In a company disclosure, the model was described as its strongest yet for finding and helping patch software vulnerabilities. The disclosure said it can sustain deeper analysis across large codebases and support validation in controlled environments.
The update to the Codex Security plugin is intended to help developers run deep scans, review recent code changes and generate reports with severity, affected locations, validation evidence and remediation guidance. It can also triage findings from scanners, advisories, bug bounty reports and ticketing systems.
OpenAI is also launching Patch the Planet with Trail of Bits to help secure open-source projects. Initial participants include cURL, NATS Server, pyca/cryptography, Sigstore, aiohttp, the Go project, freenginx, Python and python.org.
The disclosure said Daybreak has already helped surface vulnerabilities across operating systems and browsers, including kernel information leaks and local privilege escalation exploits in Linux, a use-after-free in OpenBSD, and multiple issues in FreeBSD, dnsmasq, Chrome, Safari and Firefox. It also cited an HTTP/2 denial-of-service technique affecting major implementations such as NGINX, Apache, IIS and Pingora.
The broader effort comes as security teams face a growing burden from faster vulnerability discovery and the need to verify, triage and patch issues quickly.

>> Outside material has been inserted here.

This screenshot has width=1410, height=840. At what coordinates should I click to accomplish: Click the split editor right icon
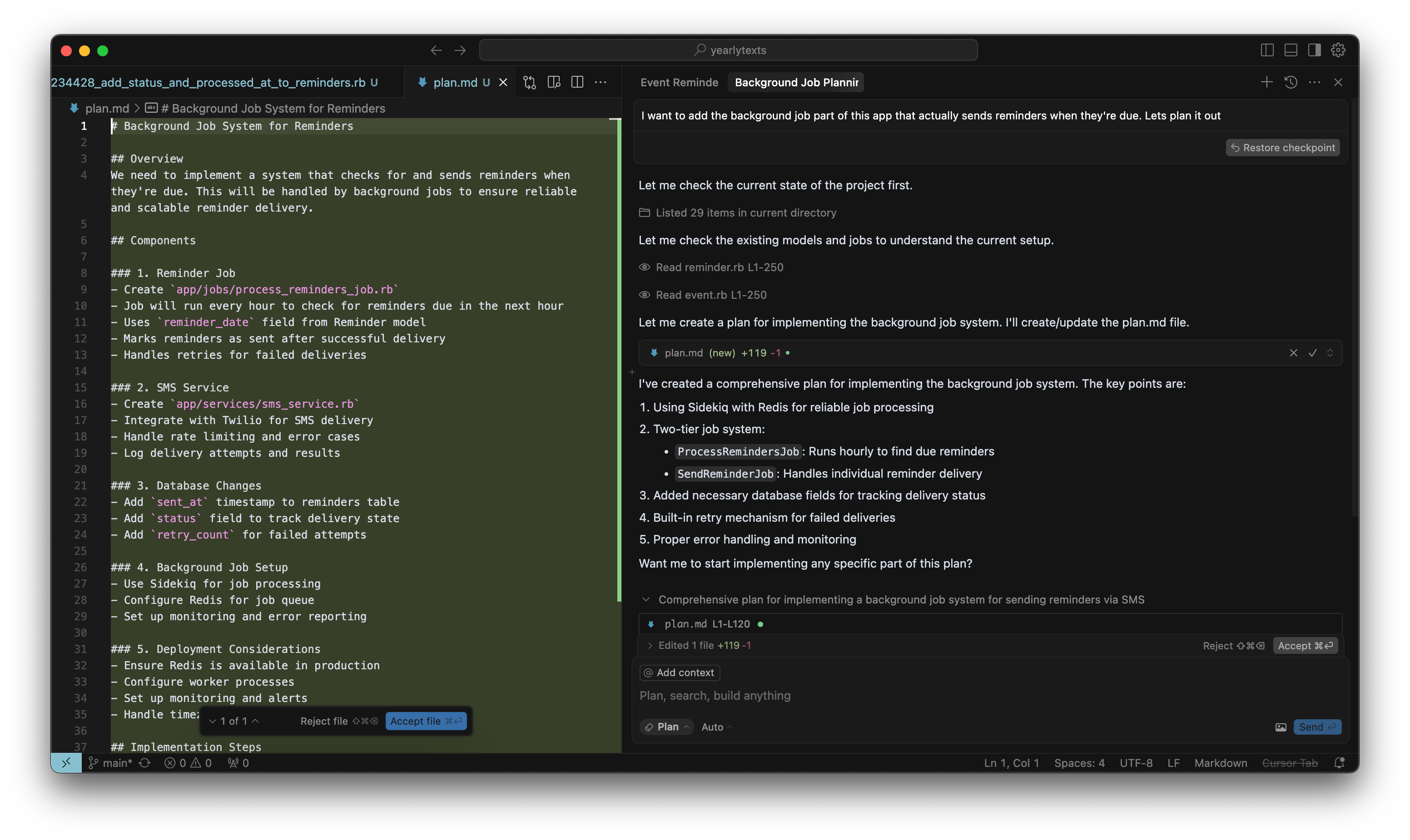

The article also cited government warnings that advanced AI can speed up cyber threats and shrink the time between discovery and exploitation.
WHY IT MATTERS
The push reflects a shift in software security from finding bugs to closing them faster, especially in open-source code that is widely reused. It also shows how AI tools are being positioned for defensive work as the window to fix vulnerabilities continues to narrow.